Soul is the place of the heart. Soul is interiority and stillness and spaciousness where the attention of the heart burns, where constant desire leaps forth like flames ... If we live in the depths, our soul listens with full attention to what is happening, cherishes what is meaningful as would someone about to die who must make every decision rich with the weight of right choice. The soul of a person receives everything, tries to understand or stand under what is given while at the same time realizes that no complete understanding is possible, so it remains awed and mystified.
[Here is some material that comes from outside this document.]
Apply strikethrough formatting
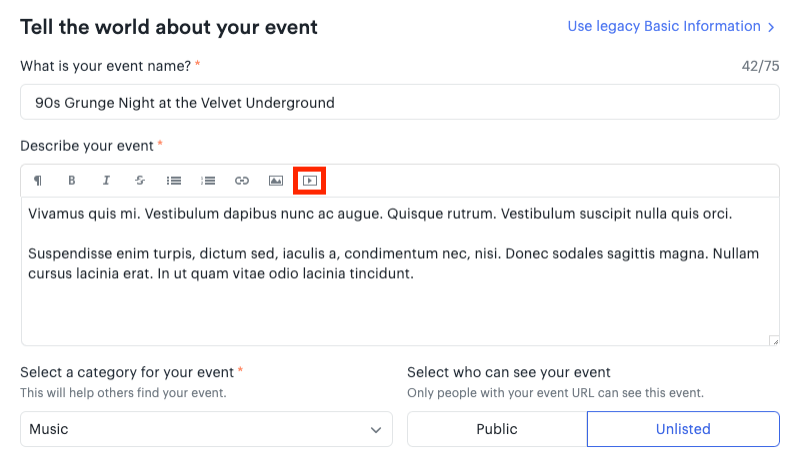 coord(140,180)
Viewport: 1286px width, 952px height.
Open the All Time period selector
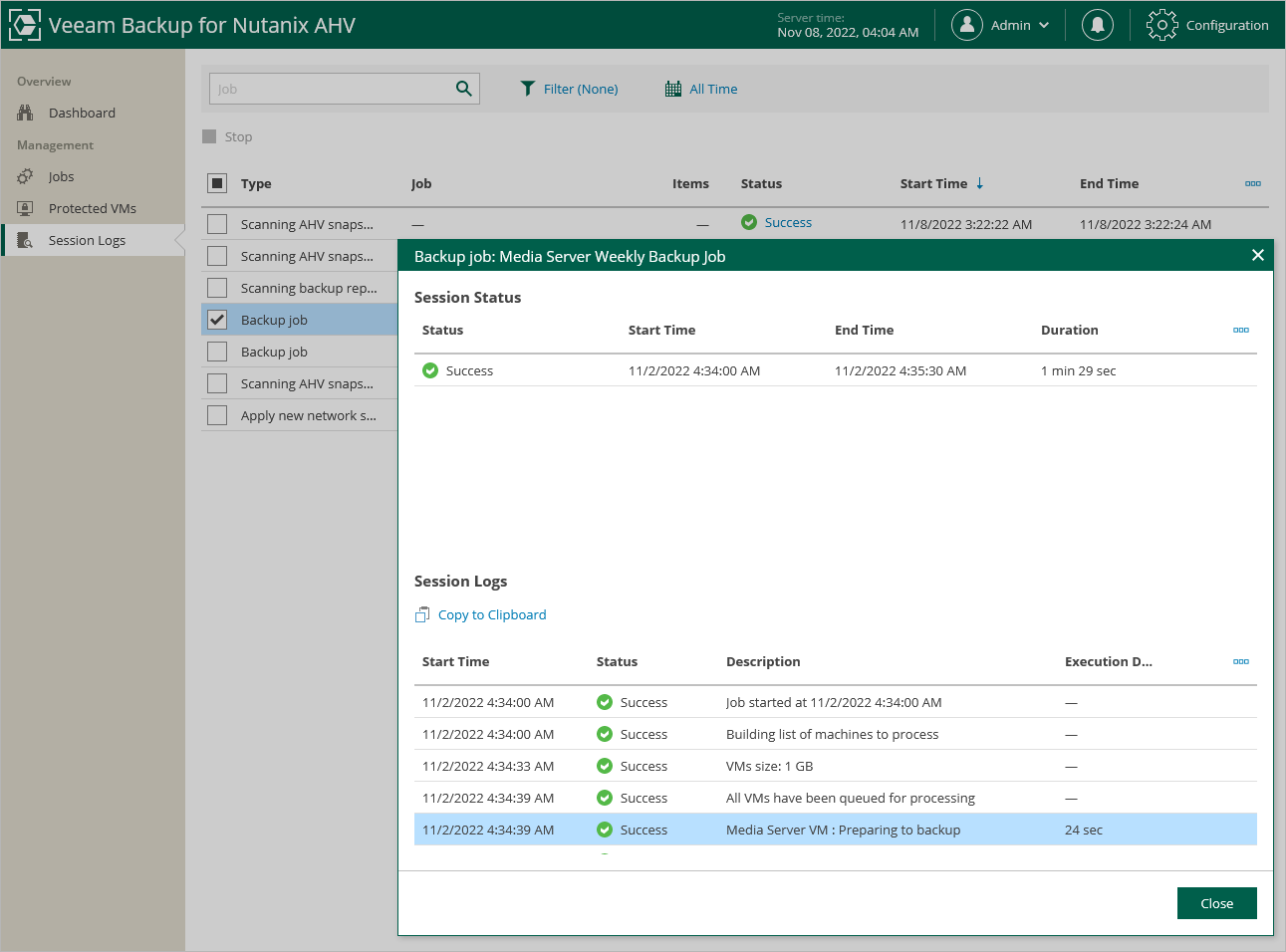[713, 89]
A pure and utterly poor soul receives everything without the resistance of a craving, clinging, self-important ego. Like a Mother Teresa, it opens wide its mouth and receives every blessing so that, in turn, it can transfer those blessings to all others ... The soul, which is utterly personal, trusts with all its might in the Force of the Divine Benevolence. It trusts that the Pneuma Christ is the strongest force at work in the world, mightier than all the most crude and cruel tyrants or any other violent destroyers of human dignity. That Supreme Force has won out. We must but tap into it, and surrender to it. The chief act of the soul is surrender. Surrender emanates from a soul stilled in quiet leisure and struck with holy awe.
~ from SOUL: THE MARIAN PRINCIPLE by Pat McGowan in the Nada Network
On the first night God said: 'Let there be darkness.' And God separated light from dark; and in the dark, the land rested, the people slept, and the plants breathed, the world retreated. The first night. And God said that it was Good.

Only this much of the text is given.